begin

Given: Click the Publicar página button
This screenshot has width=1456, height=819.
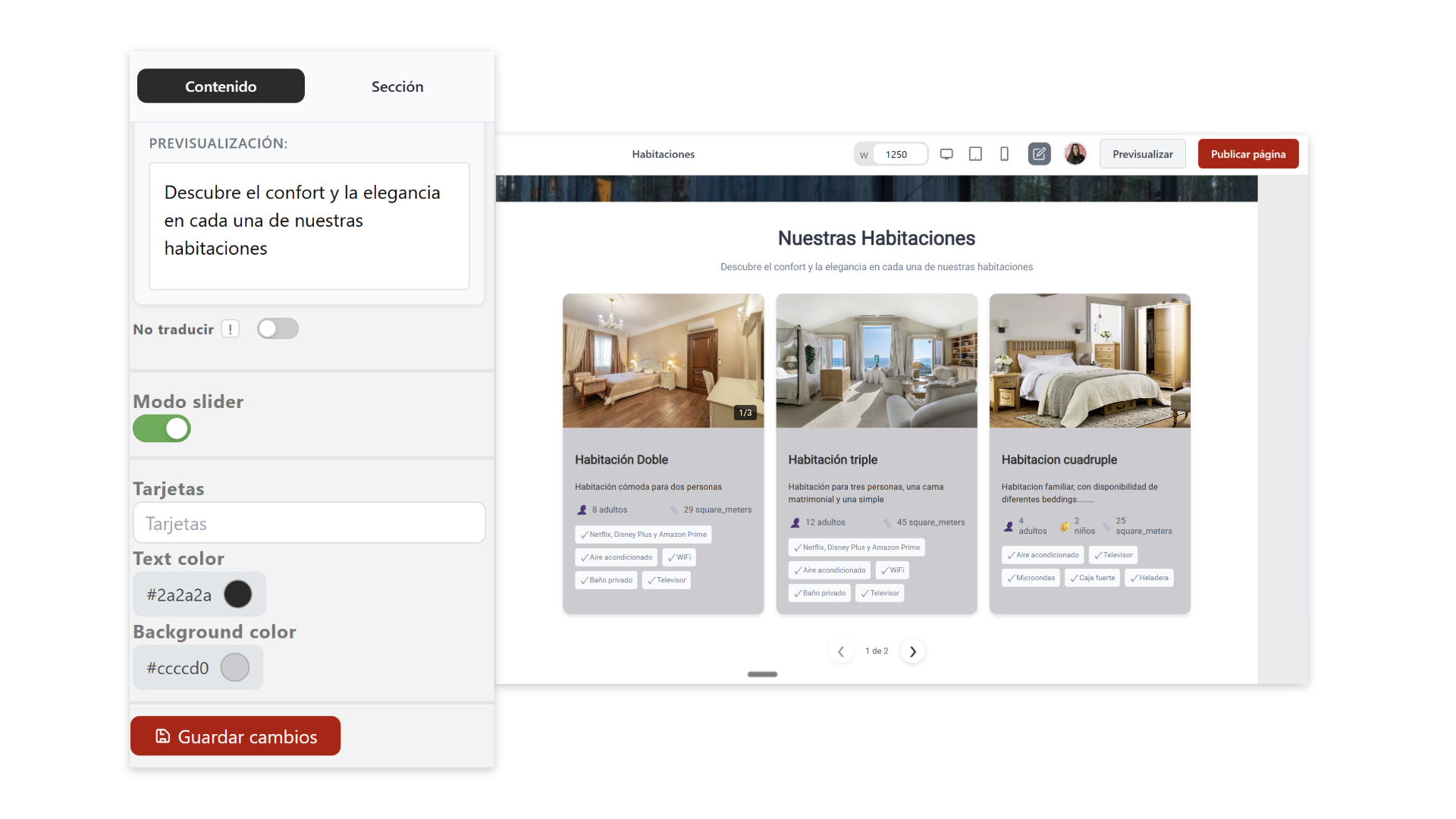Looking at the screenshot, I should point(1247,154).
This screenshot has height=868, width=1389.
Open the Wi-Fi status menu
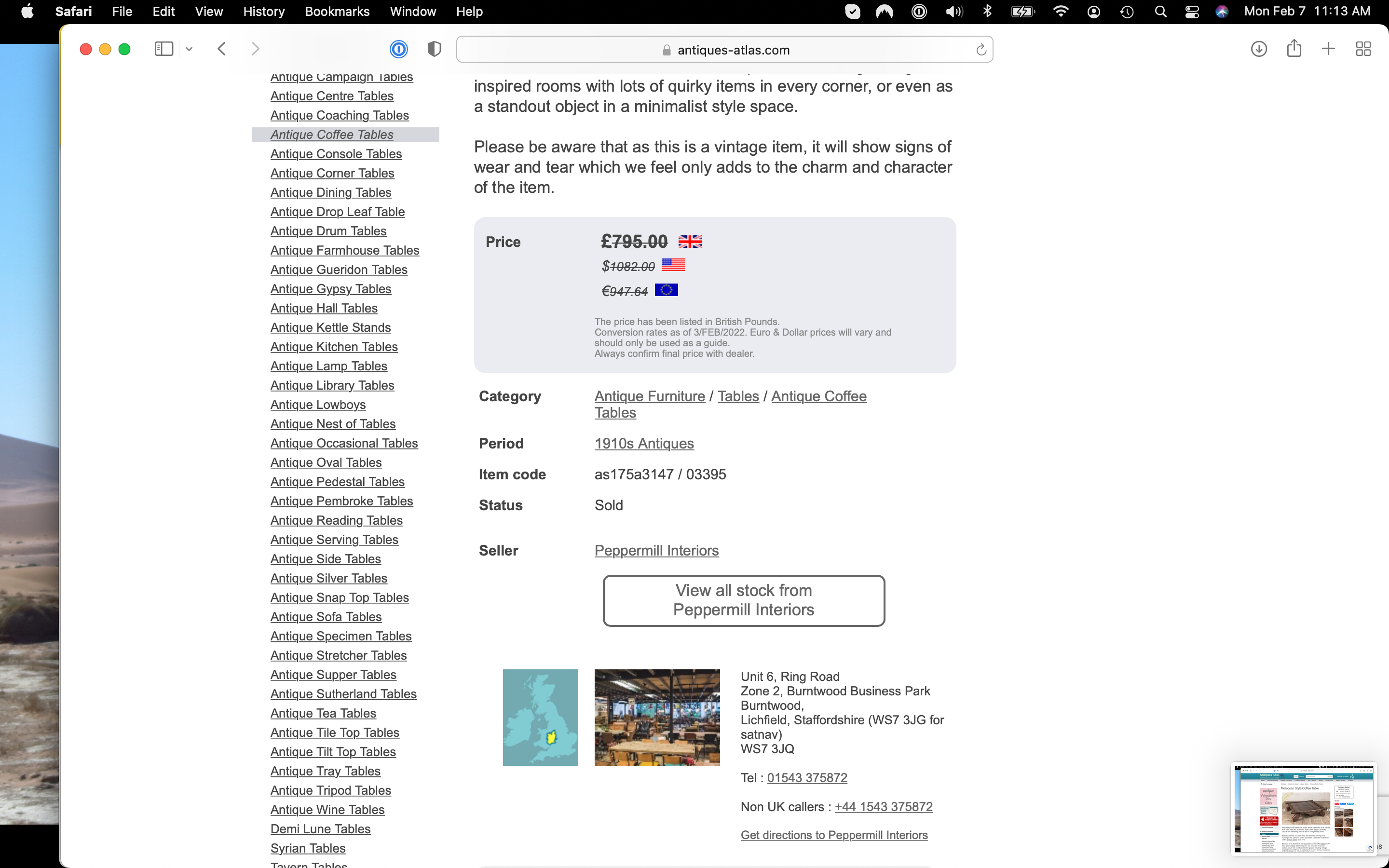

end

= Task details =
Copy the text of every entry above word for word, leaving out the pictures.

= Output of the task =
Given: Click the Publicar página button
This screenshot has width=1456, height=819.
Looking at the screenshot, I should point(1247,154).
This screenshot has height=868, width=1389.
Open the Wi-Fi status menu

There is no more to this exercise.